My Semi-Charmed Kind of Life

Last November, my digital camera stopped taking pictures. A little error message would come up, give me morose details regarding my memory card in a very simpering tone, and then it would go black. I went through the holiday season and my little vacation relying on my iPod touch and the kindness of strangers to photograph my better moments. Getting to the wretched abyss known as Best Buy had been on my to-do list, so this morning I hauled my ass to Central Avenue, where beauty and intelligence go to die. After a spending 20 minutes looking up the receipt, it was determined that I didn’t, in fact, need the receipt, and that I could step over to the Geek Squad. Upon arrival at the counter, I turned on the camera to demonstrate the evil message and subsequent freezing of the camera, which proceeded to take 10 perfect pictures with utterly no technological hiccups. Thus, I apparently underestimated the healing powers of the Geek Squad, as being in the mere presence of an ill-working electronic is enough to make the damn thing, which has been malfunctioning for 5 months, work perfectly.

I have finally found an appropriate vessel to house all of my loose change. When the cup is full, I intend on taking it to the bank, where you can change it into bills without paying the CoinStar fee (though you don’t get to use that shovel/scoop thing to put the coins into the machine).

Finally, the rumors are true: I blew off an interview at a summer ESL program for drinks and apps last night. As I obtained employment and grad school admission so quickly, I felt as though too many good things were happening at once in far too easy a fashion, and that I should do something to make me feel some regret, have a life dilemma, if you will. As we drove down the West Side Highway at sunset, I had a couple of realizations.

A: There’s an uncanny similarity between expatriates and everyone who lives in Williamsburg in that they don’t interact with the local culture but rather barge in and establish establishments that, while potentially friendly to the environment overall, are not necessarily in concordance with the local environment nor the needs of the local community; at the same time this lead to situations in which people believe that because they talk with the guy who sells coffee on the corner they live in the ghetto.
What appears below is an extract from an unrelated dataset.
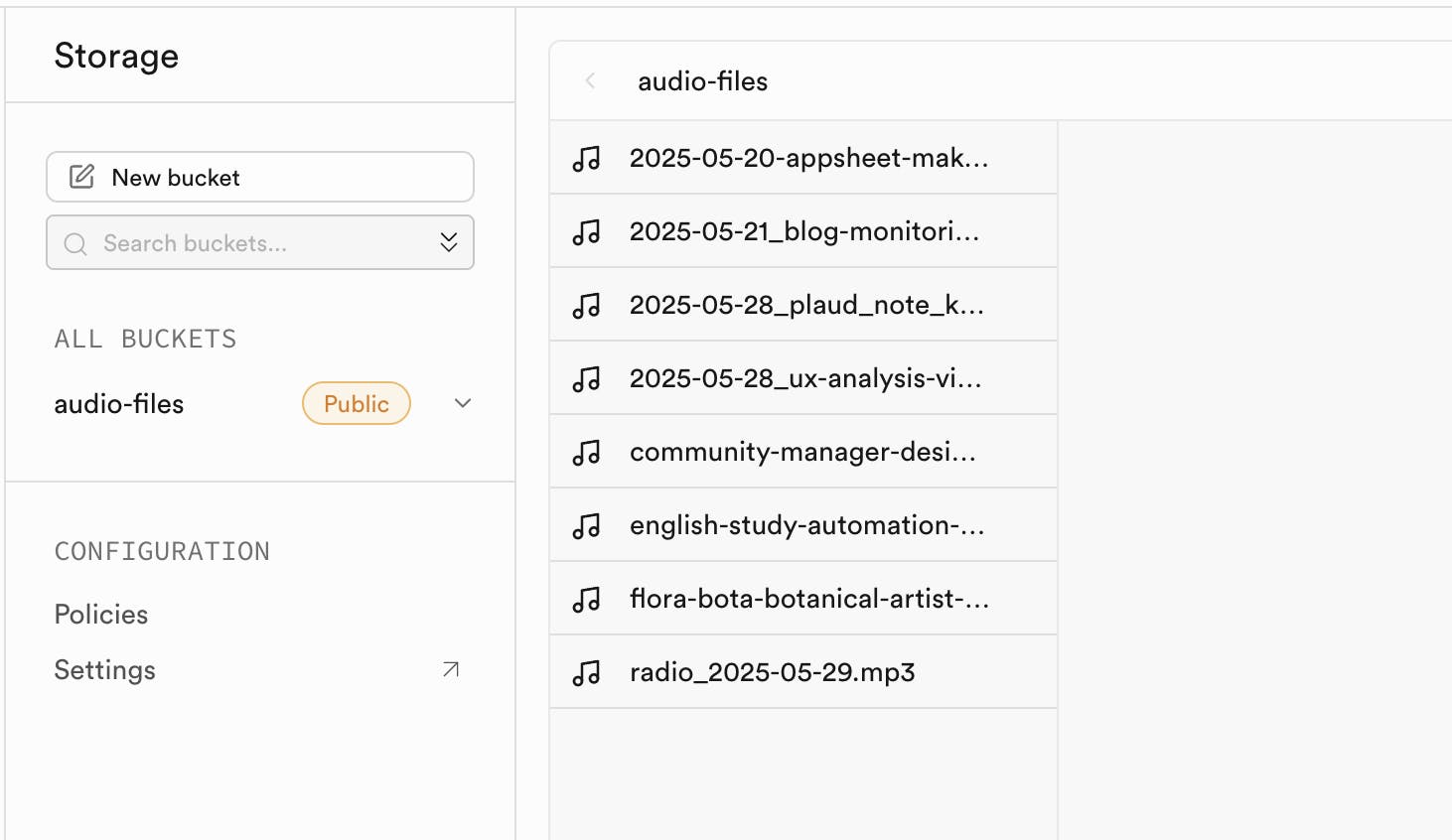Select the english-study-automation file row
1452x840 pixels.
(x=805, y=525)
B: If one were to arrive from out of town and move to a place like Williamsburg or Soho or SoBro or wherever the kids are moving these days, they would be directly transported to their shiny happy neighborhood where they would stay ensconced in a bubble of eclectic music and tight pants. This would mean that they’d never have to suffer the strife of living in what should seriously be the sixth and a halfth borough (get on that Bloomberg; I need street cred) and that they’d never get the thrill of ditching Doubleday’s for downtown and cruising down the Hudson River in early spring, windows down.